■ WHAT TO PRODUCE ■
Among the entries below, which lines include the string "computer"? Show each one.

=== Begin Enclosure ===

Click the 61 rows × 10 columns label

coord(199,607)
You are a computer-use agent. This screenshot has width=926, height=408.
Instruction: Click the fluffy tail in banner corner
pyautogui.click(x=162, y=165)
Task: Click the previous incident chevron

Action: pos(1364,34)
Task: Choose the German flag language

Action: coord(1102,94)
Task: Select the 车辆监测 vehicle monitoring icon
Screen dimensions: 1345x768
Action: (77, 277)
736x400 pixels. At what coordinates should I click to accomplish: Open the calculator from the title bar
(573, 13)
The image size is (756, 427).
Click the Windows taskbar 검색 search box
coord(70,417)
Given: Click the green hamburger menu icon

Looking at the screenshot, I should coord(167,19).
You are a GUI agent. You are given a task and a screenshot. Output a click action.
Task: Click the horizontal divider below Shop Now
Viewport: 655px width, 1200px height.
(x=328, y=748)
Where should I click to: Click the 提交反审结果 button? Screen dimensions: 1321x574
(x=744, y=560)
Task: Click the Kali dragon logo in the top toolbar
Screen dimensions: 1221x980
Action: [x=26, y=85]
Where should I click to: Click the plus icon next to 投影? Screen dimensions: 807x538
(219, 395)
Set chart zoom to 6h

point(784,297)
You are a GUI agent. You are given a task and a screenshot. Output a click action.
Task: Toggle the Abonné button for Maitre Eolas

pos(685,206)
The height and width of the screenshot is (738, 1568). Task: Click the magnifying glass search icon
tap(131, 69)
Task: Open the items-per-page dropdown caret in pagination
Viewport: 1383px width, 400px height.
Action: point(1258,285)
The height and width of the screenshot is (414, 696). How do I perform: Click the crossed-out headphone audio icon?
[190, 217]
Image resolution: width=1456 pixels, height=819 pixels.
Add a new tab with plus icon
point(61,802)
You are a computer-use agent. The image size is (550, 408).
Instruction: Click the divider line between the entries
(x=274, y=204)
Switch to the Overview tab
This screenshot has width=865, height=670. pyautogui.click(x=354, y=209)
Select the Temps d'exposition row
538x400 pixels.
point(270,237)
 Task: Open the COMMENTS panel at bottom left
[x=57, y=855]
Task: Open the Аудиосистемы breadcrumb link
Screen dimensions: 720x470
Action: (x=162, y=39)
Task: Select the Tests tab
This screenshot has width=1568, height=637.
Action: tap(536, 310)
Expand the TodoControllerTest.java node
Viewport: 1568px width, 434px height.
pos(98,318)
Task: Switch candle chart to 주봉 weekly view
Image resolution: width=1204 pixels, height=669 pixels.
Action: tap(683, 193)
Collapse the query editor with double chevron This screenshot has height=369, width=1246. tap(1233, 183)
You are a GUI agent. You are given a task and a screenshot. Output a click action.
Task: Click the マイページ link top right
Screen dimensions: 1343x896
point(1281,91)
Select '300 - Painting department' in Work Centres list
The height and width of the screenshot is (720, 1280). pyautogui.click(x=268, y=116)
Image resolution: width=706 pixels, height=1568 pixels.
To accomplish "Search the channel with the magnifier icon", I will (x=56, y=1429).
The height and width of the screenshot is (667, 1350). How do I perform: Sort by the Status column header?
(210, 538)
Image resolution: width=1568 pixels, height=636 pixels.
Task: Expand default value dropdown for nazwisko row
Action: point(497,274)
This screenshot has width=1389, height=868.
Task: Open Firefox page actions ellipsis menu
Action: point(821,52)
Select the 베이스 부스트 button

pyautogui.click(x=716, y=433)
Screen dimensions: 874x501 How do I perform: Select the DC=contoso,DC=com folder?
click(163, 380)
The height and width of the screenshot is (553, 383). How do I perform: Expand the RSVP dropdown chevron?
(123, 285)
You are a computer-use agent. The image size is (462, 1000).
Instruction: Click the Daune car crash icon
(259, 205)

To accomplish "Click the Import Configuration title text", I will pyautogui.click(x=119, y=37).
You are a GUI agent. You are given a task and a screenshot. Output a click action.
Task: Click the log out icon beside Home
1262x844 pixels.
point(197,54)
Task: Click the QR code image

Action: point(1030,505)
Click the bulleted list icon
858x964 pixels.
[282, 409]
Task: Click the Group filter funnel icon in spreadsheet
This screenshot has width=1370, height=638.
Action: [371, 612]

=== End Enclosure ===

■ SOLUTION BELOW ■
You are a computer-use agent. This screenshot has width=926, height=408.
You are a computer-use agent. The image size is (550, 408).
You are a computer-use agent. The image size is (462, 1000).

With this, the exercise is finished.